■ Problem requirements: The reply should hold only the lines below from the one with "980x523 pixels." to the end, each copied exactly.
### Dataset content
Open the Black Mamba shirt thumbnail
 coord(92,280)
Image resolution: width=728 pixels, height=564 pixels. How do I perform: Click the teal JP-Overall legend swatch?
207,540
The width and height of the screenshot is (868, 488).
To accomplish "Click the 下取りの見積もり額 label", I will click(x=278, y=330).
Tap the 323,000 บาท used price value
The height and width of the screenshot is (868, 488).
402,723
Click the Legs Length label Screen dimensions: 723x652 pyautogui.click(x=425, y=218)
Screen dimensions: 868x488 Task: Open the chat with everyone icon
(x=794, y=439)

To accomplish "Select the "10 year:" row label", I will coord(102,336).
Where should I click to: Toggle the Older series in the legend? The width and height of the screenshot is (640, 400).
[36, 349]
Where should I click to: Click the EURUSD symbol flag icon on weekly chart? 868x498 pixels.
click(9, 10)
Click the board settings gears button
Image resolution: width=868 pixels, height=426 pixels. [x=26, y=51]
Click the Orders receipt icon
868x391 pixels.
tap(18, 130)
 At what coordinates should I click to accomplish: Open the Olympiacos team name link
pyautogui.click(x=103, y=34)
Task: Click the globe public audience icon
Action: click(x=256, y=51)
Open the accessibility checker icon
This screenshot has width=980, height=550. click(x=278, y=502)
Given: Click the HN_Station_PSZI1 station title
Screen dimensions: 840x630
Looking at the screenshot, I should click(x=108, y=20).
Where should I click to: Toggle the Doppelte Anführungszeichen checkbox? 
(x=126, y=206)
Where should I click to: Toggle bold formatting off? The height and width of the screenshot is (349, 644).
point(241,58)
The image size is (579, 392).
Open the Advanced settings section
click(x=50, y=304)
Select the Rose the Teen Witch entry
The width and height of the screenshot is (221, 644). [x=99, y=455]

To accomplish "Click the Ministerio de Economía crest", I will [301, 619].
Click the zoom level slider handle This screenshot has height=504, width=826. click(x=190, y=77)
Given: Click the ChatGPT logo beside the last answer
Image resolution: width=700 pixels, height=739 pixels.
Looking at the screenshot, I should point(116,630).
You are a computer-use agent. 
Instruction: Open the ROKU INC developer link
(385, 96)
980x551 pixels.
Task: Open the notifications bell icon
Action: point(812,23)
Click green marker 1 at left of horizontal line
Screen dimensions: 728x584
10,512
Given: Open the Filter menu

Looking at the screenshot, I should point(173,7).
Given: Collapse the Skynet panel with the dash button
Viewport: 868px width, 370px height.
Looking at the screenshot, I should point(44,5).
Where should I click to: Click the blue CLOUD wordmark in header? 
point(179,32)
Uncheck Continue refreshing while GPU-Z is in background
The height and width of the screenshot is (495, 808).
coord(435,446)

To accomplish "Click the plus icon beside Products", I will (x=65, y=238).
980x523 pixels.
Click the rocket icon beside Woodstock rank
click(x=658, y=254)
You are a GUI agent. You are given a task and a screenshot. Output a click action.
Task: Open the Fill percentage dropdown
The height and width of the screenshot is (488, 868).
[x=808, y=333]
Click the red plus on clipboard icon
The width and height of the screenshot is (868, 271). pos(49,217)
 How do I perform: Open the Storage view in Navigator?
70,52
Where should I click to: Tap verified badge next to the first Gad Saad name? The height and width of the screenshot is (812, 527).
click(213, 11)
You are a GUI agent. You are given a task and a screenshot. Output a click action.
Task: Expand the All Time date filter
######
■ Task output:
980x523 pixels.
Click the rocket icon beside Woodstock rank
click(x=658, y=254)
You are a GUI agent. You are given a task and a screenshot. Output a click action.
Task: Open the Fill percentage dropdown
The height and width of the screenshot is (488, 868).
[x=808, y=333]
Click the red plus on clipboard icon
The width and height of the screenshot is (868, 271). pos(49,217)
 How do I perform: Open the Storage view in Navigator?
70,52
Where should I click to: Tap verified badge next to the first Gad Saad name? The height and width of the screenshot is (812, 527).
click(213, 11)
You are a GUI agent. You are given a task and a screenshot. Output a click action.
Task: Expand the All Time date filter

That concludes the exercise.